**Task to carry out:** Copy, exactly and without additions, every line in the records below from the one holding "Viewport: 1522px width, 784px height." through the one holding "Given: Open EuropeanPowell's profile picture", both ends included.

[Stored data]
***

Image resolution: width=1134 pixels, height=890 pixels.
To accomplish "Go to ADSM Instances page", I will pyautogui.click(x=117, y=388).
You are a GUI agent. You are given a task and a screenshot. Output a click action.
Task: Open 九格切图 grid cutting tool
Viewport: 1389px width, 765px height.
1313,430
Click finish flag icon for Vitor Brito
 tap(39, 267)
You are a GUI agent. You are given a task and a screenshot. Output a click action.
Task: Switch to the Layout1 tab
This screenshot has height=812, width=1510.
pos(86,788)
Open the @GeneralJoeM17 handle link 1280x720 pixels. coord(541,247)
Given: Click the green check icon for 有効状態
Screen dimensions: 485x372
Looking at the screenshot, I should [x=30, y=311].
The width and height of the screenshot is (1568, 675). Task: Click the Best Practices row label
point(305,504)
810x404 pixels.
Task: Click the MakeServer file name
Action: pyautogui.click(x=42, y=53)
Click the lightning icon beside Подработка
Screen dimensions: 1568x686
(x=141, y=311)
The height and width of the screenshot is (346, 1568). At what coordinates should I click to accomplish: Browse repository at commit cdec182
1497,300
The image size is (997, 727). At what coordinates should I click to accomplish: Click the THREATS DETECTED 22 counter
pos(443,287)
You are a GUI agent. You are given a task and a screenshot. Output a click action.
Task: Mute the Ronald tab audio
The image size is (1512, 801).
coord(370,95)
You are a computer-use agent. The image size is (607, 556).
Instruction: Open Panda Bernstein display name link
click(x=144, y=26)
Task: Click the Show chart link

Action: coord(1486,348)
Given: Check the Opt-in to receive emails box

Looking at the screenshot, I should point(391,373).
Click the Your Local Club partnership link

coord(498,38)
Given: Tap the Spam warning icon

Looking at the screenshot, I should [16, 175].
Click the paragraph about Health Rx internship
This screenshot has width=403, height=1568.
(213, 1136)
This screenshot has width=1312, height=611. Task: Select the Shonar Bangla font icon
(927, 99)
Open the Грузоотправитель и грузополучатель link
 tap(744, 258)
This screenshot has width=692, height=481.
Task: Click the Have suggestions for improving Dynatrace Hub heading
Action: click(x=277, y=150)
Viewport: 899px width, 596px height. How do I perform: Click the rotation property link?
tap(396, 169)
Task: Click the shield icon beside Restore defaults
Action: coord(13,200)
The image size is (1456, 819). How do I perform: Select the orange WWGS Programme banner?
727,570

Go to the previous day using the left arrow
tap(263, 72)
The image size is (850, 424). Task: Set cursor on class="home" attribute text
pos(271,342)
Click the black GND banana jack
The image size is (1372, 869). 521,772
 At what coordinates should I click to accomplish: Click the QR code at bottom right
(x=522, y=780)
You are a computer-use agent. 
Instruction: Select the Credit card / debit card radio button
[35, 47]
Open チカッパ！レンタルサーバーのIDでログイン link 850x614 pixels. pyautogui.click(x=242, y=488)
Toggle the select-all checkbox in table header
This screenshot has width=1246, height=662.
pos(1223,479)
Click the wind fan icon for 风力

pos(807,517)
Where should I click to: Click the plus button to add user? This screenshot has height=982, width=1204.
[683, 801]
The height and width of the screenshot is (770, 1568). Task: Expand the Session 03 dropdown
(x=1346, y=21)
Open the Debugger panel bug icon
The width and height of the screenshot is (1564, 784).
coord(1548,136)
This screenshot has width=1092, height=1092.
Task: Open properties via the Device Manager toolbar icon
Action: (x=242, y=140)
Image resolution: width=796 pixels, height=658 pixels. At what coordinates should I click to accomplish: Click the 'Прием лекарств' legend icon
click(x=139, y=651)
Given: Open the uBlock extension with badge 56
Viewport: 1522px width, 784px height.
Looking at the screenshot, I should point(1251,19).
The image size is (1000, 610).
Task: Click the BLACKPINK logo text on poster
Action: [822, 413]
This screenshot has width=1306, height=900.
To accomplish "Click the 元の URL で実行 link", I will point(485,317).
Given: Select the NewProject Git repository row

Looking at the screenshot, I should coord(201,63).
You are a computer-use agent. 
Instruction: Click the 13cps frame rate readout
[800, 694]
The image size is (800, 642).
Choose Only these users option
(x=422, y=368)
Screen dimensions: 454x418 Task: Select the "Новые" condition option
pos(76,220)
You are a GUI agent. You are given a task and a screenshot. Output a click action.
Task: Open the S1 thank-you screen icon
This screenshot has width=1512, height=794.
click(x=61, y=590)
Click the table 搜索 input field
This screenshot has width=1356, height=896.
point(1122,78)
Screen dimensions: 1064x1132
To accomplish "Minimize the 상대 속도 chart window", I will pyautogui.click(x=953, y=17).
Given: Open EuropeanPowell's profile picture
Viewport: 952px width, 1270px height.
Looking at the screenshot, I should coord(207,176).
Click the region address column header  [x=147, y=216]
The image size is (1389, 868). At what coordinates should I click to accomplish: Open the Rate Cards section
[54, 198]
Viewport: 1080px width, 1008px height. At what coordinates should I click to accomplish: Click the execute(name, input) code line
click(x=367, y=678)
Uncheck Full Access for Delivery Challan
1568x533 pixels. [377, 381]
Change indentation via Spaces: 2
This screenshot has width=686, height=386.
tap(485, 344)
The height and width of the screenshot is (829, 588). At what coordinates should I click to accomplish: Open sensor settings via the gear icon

***

**Solution to this exercise:**
Viewport: 1522px width, 784px height.
Looking at the screenshot, I should point(1251,19).
The image size is (1000, 610).
Task: Click the BLACKPINK logo text on poster
Action: [822, 413]
This screenshot has width=1306, height=900.
To accomplish "Click the 元の URL で実行 link", I will point(485,317).
Given: Select the NewProject Git repository row

Looking at the screenshot, I should coord(201,63).
You are a computer-use agent. 
Instruction: Click the 13cps frame rate readout
[800, 694]
The image size is (800, 642).
Choose Only these users option
(x=422, y=368)
Screen dimensions: 454x418 Task: Select the "Новые" condition option
pos(76,220)
You are a GUI agent. You are given a task and a screenshot. Output a click action.
Task: Open the S1 thank-you screen icon
This screenshot has width=1512, height=794.
click(x=61, y=590)
Click the table 搜索 input field
This screenshot has width=1356, height=896.
point(1122,78)
Screen dimensions: 1064x1132
To accomplish "Minimize the 상대 속도 chart window", I will pyautogui.click(x=953, y=17).
Given: Open EuropeanPowell's profile picture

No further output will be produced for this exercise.